Un ricco aristocratico bordolese - (a cura di G. Santaniello e A. Ruggiero)

 

Nato nella città di Bordeaux, in Aquitania, intorno al 355, Ponzio Meropio Paolino apparteneva alla nobile e ricca famiglia degli Anici, di antica ascendenza consolare. Alla scuola del suo maestro Ausonio, poeta e retore cristiano, il giovane aquitano apprese i rudimenti della lingua latina e greca. E fin dall'inizío dei suoi studi si appassionò alla lettura dei grandi prosatori e poeti latini, soprattutto delle opere di Virgilio.
In seguito perfezionò la sua formazione all'università di Bordeaux, approfondendo soprattutto lo studio delle lettere, del diritto e della filosofia. Ben presto incominciò a comporre versi con notevole successo, suscitando l'ammirazione e l'entusiasmo del suo antico maestro.

Poco più che ventenne, entrava a far parte del senato romano ed iniziava la sua carriera politica, che percorse fino a raggiungere la somma magistratura del consolato. E proprio in qualità di ex console ottenne l'incarico di Governatore della Campania.
Qui giunto, volle risiedere nei suoi possedimenti presso Nola, per trascorrere gran parte della sua giornata accanto alla tomba di S. Felice a Cimitile. Già in questo periodo da Governatore ebbe modo di contemplare la grande fede e devozione delle folle di cristiani, che da tutta l'Italia meridionale accorrevano al santuario di S.Felice a Cimitile. Soprattutto il 14 gennaio, nella ricorrenza del giorno natalizio del loro Santo Patrono.
Questo spettacolo commovente del popolo di Dio risvegliò la fede ed i sentimenti cristiani inculcati nel cuore del giovane Governatore dalla madre diletta fin dal primi anni della sua fanciullezza, allorquando l'aveva condotto per la prima volta sulla tomba di S. Felice e l'aveva consacrato al Santo.

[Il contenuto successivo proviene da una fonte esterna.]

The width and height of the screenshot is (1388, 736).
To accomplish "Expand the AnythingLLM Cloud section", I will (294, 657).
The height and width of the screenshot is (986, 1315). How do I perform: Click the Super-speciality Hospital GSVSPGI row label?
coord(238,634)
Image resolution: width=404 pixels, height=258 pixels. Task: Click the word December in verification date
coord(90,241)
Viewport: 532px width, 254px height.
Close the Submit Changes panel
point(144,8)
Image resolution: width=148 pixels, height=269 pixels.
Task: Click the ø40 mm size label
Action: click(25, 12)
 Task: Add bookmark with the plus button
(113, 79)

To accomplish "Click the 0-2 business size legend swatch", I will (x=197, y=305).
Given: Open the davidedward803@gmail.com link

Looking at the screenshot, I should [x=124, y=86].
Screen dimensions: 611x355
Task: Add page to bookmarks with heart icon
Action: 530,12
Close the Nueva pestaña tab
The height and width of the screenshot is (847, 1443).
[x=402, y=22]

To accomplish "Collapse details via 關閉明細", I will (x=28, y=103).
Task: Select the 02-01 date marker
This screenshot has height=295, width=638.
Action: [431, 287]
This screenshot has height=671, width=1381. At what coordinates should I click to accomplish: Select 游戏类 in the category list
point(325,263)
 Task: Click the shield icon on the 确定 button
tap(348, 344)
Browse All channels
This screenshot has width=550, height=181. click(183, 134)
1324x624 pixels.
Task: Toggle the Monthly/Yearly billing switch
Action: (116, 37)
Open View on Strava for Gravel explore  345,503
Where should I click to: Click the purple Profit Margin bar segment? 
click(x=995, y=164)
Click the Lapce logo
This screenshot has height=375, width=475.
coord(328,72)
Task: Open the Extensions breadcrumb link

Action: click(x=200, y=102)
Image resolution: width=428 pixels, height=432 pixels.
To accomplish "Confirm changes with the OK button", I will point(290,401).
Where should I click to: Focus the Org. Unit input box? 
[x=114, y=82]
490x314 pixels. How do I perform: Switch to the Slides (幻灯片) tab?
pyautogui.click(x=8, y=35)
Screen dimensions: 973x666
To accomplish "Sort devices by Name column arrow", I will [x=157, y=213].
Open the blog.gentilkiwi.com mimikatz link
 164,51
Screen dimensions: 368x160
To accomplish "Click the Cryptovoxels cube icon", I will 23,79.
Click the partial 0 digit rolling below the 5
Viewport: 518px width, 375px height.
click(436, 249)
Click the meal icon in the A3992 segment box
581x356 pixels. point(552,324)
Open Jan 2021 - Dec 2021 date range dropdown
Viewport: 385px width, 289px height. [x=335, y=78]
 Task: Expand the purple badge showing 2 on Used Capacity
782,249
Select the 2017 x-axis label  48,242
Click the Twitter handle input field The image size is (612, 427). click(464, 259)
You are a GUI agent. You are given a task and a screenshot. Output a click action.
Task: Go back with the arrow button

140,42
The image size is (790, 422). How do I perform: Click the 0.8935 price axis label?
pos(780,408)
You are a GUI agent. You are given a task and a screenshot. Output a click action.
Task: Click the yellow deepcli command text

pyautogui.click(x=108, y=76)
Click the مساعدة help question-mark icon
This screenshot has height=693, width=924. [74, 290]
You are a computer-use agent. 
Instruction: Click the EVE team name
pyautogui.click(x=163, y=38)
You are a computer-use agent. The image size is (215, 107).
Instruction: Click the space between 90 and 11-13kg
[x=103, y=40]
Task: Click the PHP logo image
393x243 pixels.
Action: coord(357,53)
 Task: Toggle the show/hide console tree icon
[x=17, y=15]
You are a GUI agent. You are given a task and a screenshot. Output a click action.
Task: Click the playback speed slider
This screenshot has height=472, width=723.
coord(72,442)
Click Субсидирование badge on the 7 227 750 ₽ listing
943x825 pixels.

Perciò, espletato il suo mandato e rientrato a Roma, il giovane magistrato cominciò a pensare seriamente alla sua vita spirituale, onde sempre più frequentemente si recava a trascorrere le sue giornate nel ritiro dei suoi poderi di Fondi.
Ma la tragica morte dell'imperatore Graziano nel 383 e la conseguente crisi politica che aveva colpito l'impero romano d'occidente distolsero Paolino dalle sue meditazioni e lo costrinsero a far ritorno in Aquitania. Qui la sua famiglia e lui stesso caddero vittime della persecuzione che l'usurpatore Massimo aveva suscitato contro i sostenitori di Graziano.
Perciò Paolino dovette fuggire da una città all'altra dell'impero, alla ricerca di un luogo tranquillo e sicuro. Così fu a Vienna, dove conobbe i due vescovi Martino di Tours e Vittricio di Rouen; dimorò a Milano, dove fu in contatto col vescovo Ambrogio; trascorse qualche tempo in Spagna, dove incontrò e sposò la ricca nobildonna Terasia, la donna di fervente fede cristiana che gli sarebbe stata accanto per tutta la vita, favorendolo e seguendolo fedelmente nella sua scelta asceticomonastica.

Da tempo, infatti, Paolino andava maturando il proposito di ricevere il battesimo e di vivere una vita cristiana più intensamente impegnata. Perciò, ritornato a Bordeaux alla morte di Massimo nel 388, subito manifestò al suo vescovo Delfino il desiderio di essere battezzato. Si preparò al grande evento alla scuola del dotto e santo sacerdote Amando, che lo istruì nella fede della Chiesa Cattolica. Ricevuto il battesimo dalle mani di Delfino nel 389, insieme con la sua sposa, si ritirò a vivere nei suoi possedimenti ai piedi dei Pirenei, presso Barcellona, in Spagna, per approfondire i misteri cristiani nella meditazione e nel silenzio. Qui Paolino e Terasía insieme maturarono la vocazione alla vita di perfezione evangelica, alla sequela di Cristo crocifisso nella povertà e nell'abnegazione.
La morte del figlio Celso, avvenuta ad appena otto giorni dalla nascita, indusse i giovani sposi, profondamente scossi dalla sciagura, a dar corso al loro proposito ascetico: vendere tutti i loro beni, distribuirne il ricavato ai poveri e mettersi sulle orme di Cristo.